Pour les biologistes médicaux, « la mise en place de l’INS aura un impact sur la partie pré-analytique », explique Bruno Gauthier. Le biologiste a pour mission de récupérer l’INS du patient s’il n’a pas de prescription – opération qui peut se faire via la carte Vitale en appelant le téléservice INSi – ou la vérifier s’il est envoyé par un autre professionnel de santé. « La plupart des patients viennent avec une prescription, qu’elle soit papier ou, demain, électronique, ce qui veut dire que leur identité a été vérifiée en amont », détaille Mahdi Aqallal, responsable communication de la SFIL. « Associer cette identitovigilance aux traits d’identités récupérés grâce au téléservice INS permet d’obtenir une identité qualifiée, ce qui est la voie royale pour permettre au laboratoire de réaliser son prélèvement en étant sûr de se trouver face à la bonne personne », poursuit-il.

Mais l’intérêt de l’INS ne s’arrête pas à la partie pré-analytique, ni même à la partie analytique en elle-même – lors de laquelle il s’ajoute aux mesures de sécurité déjà mises en place par les laboratoires pour garantir l’identité du patient. En post-analytique également, l’INS va avoir un effet important. « La diffusion des résultats d’analyse à destination des prescripteurs sera beaucoup plus sécurisée, souligne le Dr Aqallal. Alors qu’aujourd’hui, beaucoup de pratiques sont restées orales, avec des risques d’homonymie ou d’erreur, l’arrivée de l’INS associé à la messagerie sécurisée de santé permettra demain aux professionnels de santé d’échanger les informations par un canal doublement sécurisé ». La diffusion des résultats de biologie dans le Dossier médical partagé (DMP) en sera aussi facilitée, la présence de l’INS sur ces derniers faisant disparaître le risque d’homonymie ou d’erreur.

Une vérification même en l’absence du patient

Mais quid des prélèvements qui se font en l’absence des patients, nombreux, notamment pour les laboratoires qui travaillent en majorité avec des établissements de santé ou des préleveurs externes tels que les infirmiers libéraux ? Afin que l’ensemble des acteurs appliquent les mêmes règles d’identitovigilance, le Réseau des référents régionaux en identitovigilance (3RIV), en collaboration avec la Délégation du numérique en santé (DNS), a publié un référentiel national d’identitovigilance. Il est à disposition sur le site de l’ANS et a été rendu opposable au mois de juin 2021. Ce référentiel prévoit le cas où le patient n’est pas directement en contact avec le professionnel de santé, lors de téléconsultation par exemple. Et pour les situations spécifiques des laboratoires, une fiche pratique est mise à disposition sur le site du 3RIV. Intitulée « Qualification identité en dehors du laboratoire », cette fiche pratique a été rédigée en partenariat avec la SFIL.

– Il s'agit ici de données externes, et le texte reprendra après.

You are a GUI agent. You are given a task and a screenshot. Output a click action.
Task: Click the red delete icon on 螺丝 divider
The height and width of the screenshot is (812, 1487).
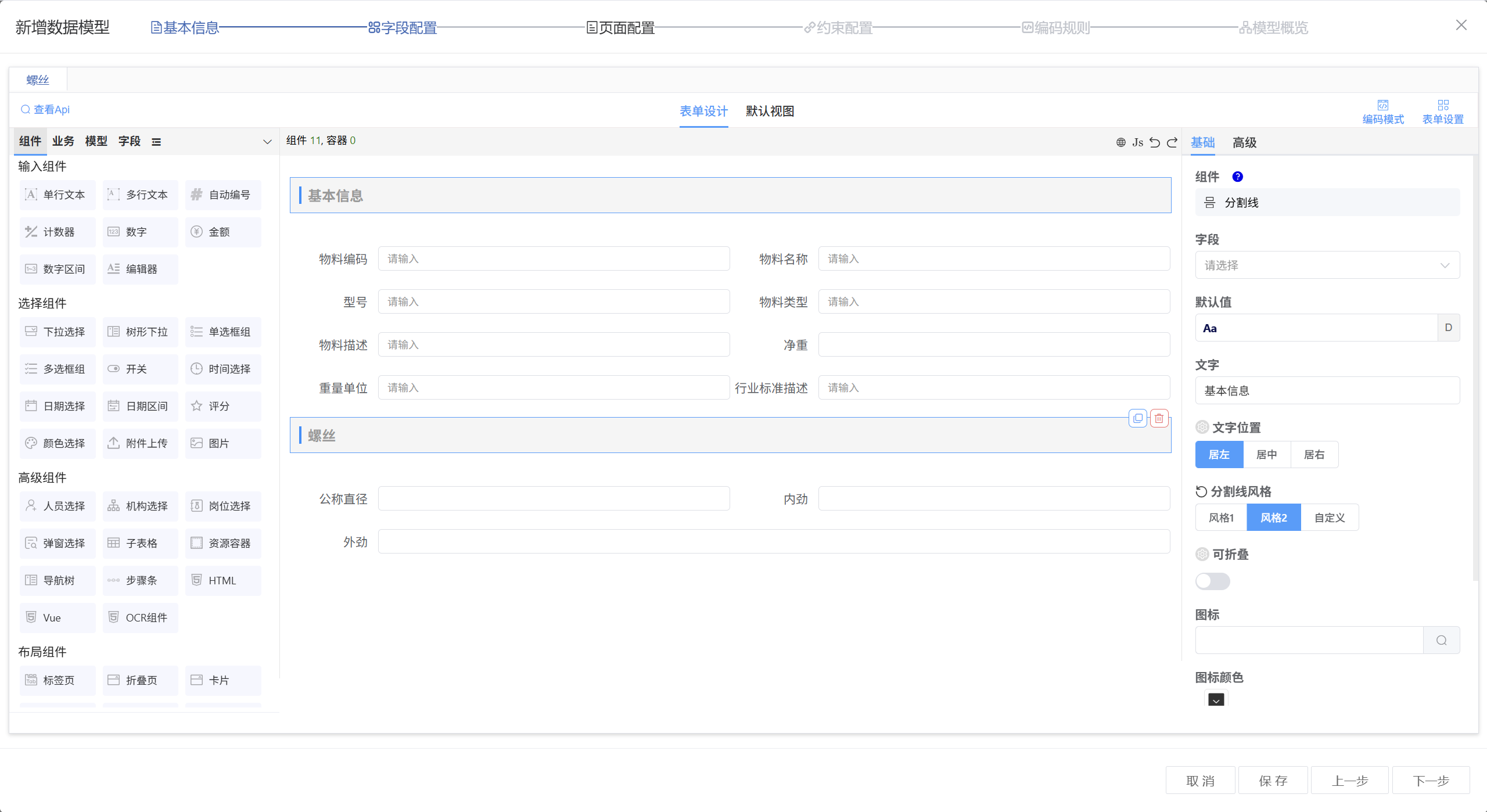click(x=1159, y=418)
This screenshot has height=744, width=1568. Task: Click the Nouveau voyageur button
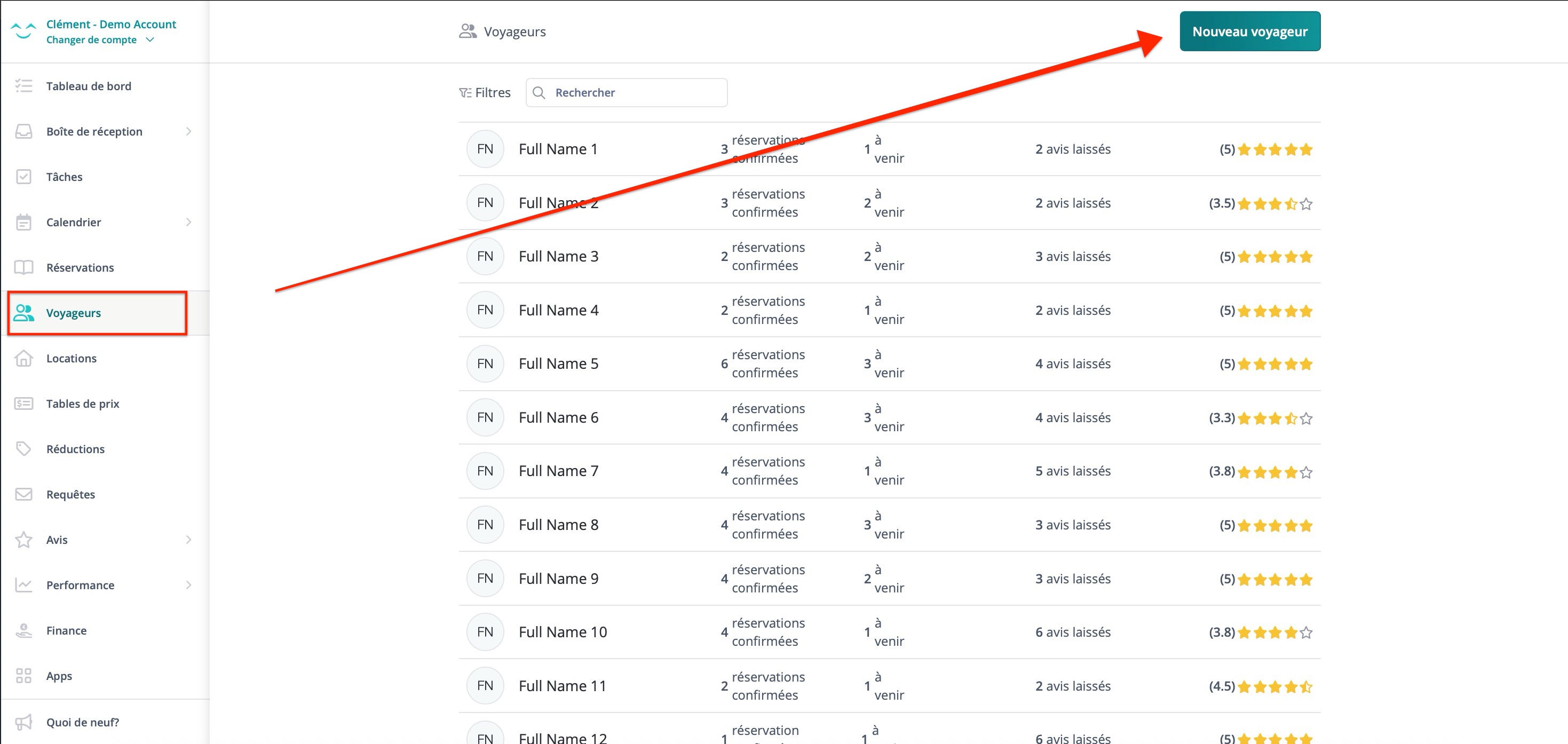[x=1249, y=31]
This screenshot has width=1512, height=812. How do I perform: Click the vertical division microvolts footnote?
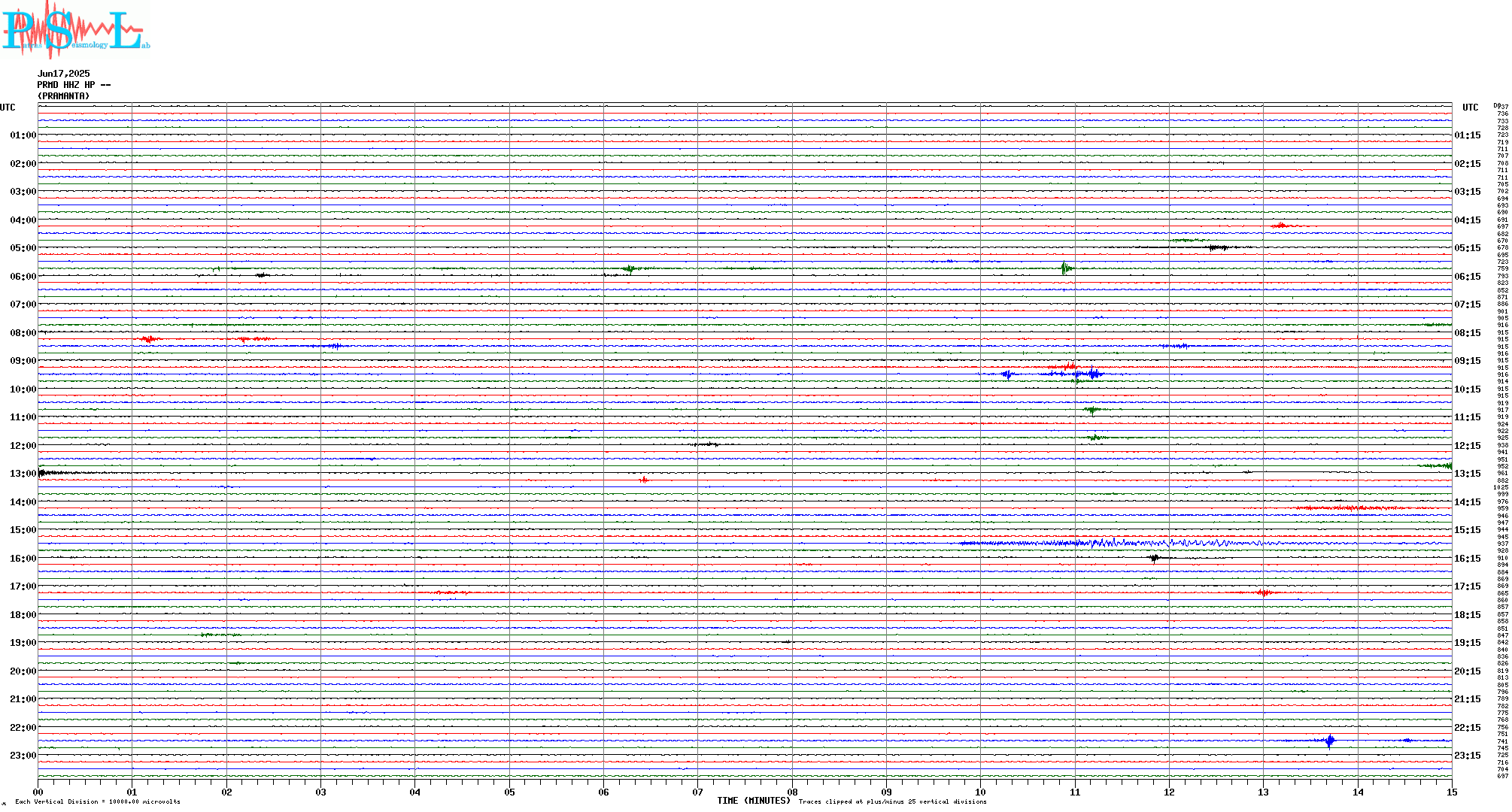point(98,802)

Une mise à jour nécessaire des logiciels

La récupération de l’INS et des traits d’identité de référence du patient est possible grâce au téléservice INSi (identifiant national de santé intégré). Pour y accéder, les éditeurs de logiciels doivent mettre à jour leurs solutions en respectant les conditions de sécurité du référentiel INS. Une mise à jour générale qui, techniquement, ne devrait pas poser de problèmes, mais qui pourrait prendre du temps – ces nouvelles versions devant ensuite être déployées dans les laboratoires. Le Ségur de la biologie devrait s’accompagner de financements publics pour que ce basculement ne soit pas à la charge des laboratoires.

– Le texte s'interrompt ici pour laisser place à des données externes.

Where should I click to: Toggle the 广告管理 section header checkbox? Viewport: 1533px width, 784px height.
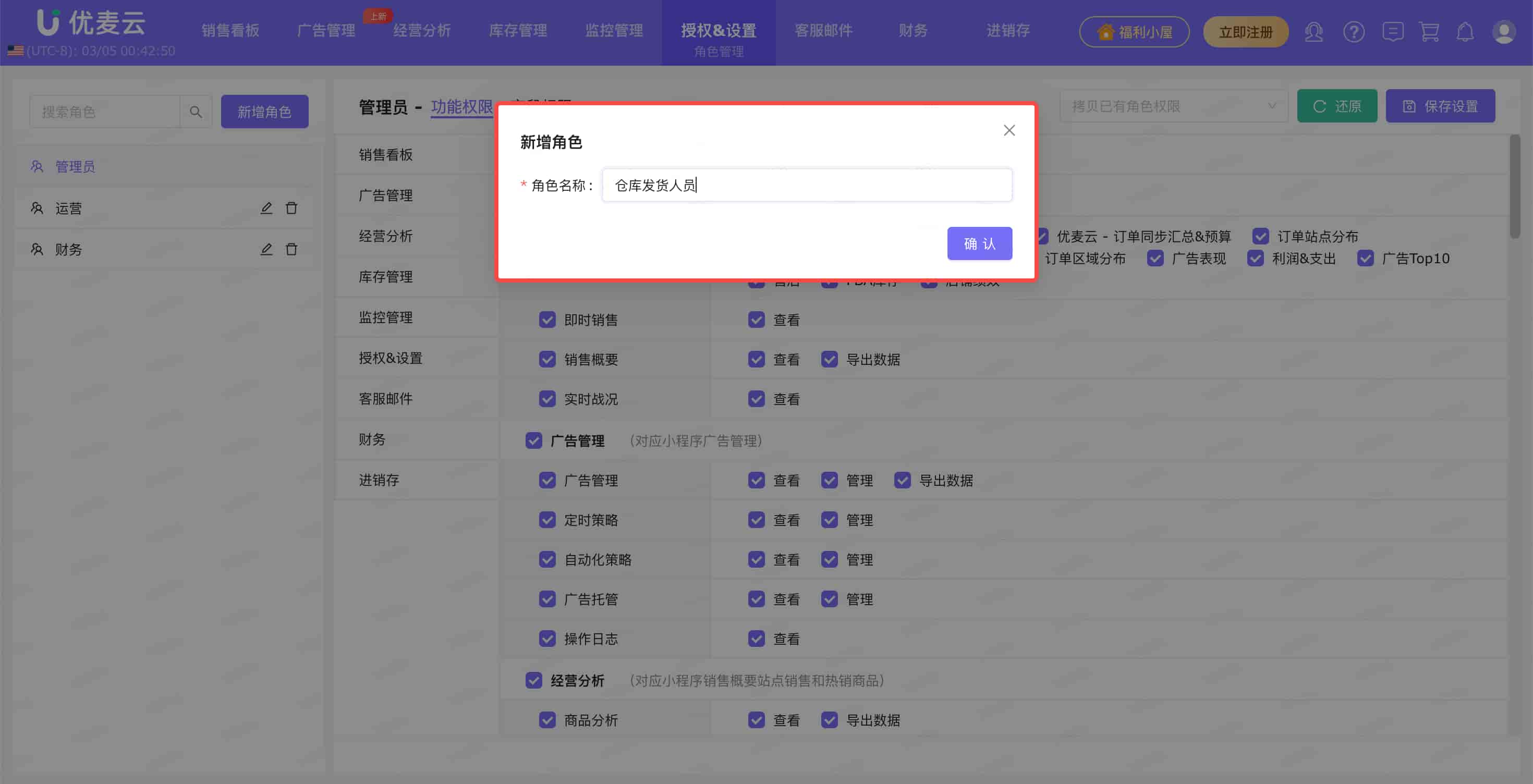pos(533,441)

L’INS, préalable à ” Mon Espace Santé “

La réforme ” Ma santé 2022 ” prévoit la création automatique, pour tous les usagers du système de soin, d’un espace numérique de santé intitulé ” Mon Espace Santé “, au plus tard en janvier 2022. Cet outil sera plus complet que le Dossier médical partagé (DMP) puisqu’il contiendra, en plus, un agenda numérique de santé, un catalogue d’applications numériques de santé, et des outils permettant des échanges sécurisés avec les professionnels de santé. ” Actuellement, les professionnels de santé peuvent échanger entre eux de manière sécurisée grâce à la MSSanté, mais il n’existe pas de tels outils pour échanger avec les patients “, explique Bruno Gauthier. L’ENS répondra donc à ce manque en fiabilisant les échanges, par exemple les envois de comptes rendus de résultats d’examens. Mais tout cela n’est possible qu’à condition que l’identification du titulaire de cet espace numérique soit fiable à 100 %, raison pour laquelle l’INS est, là aussi, le socle du projet.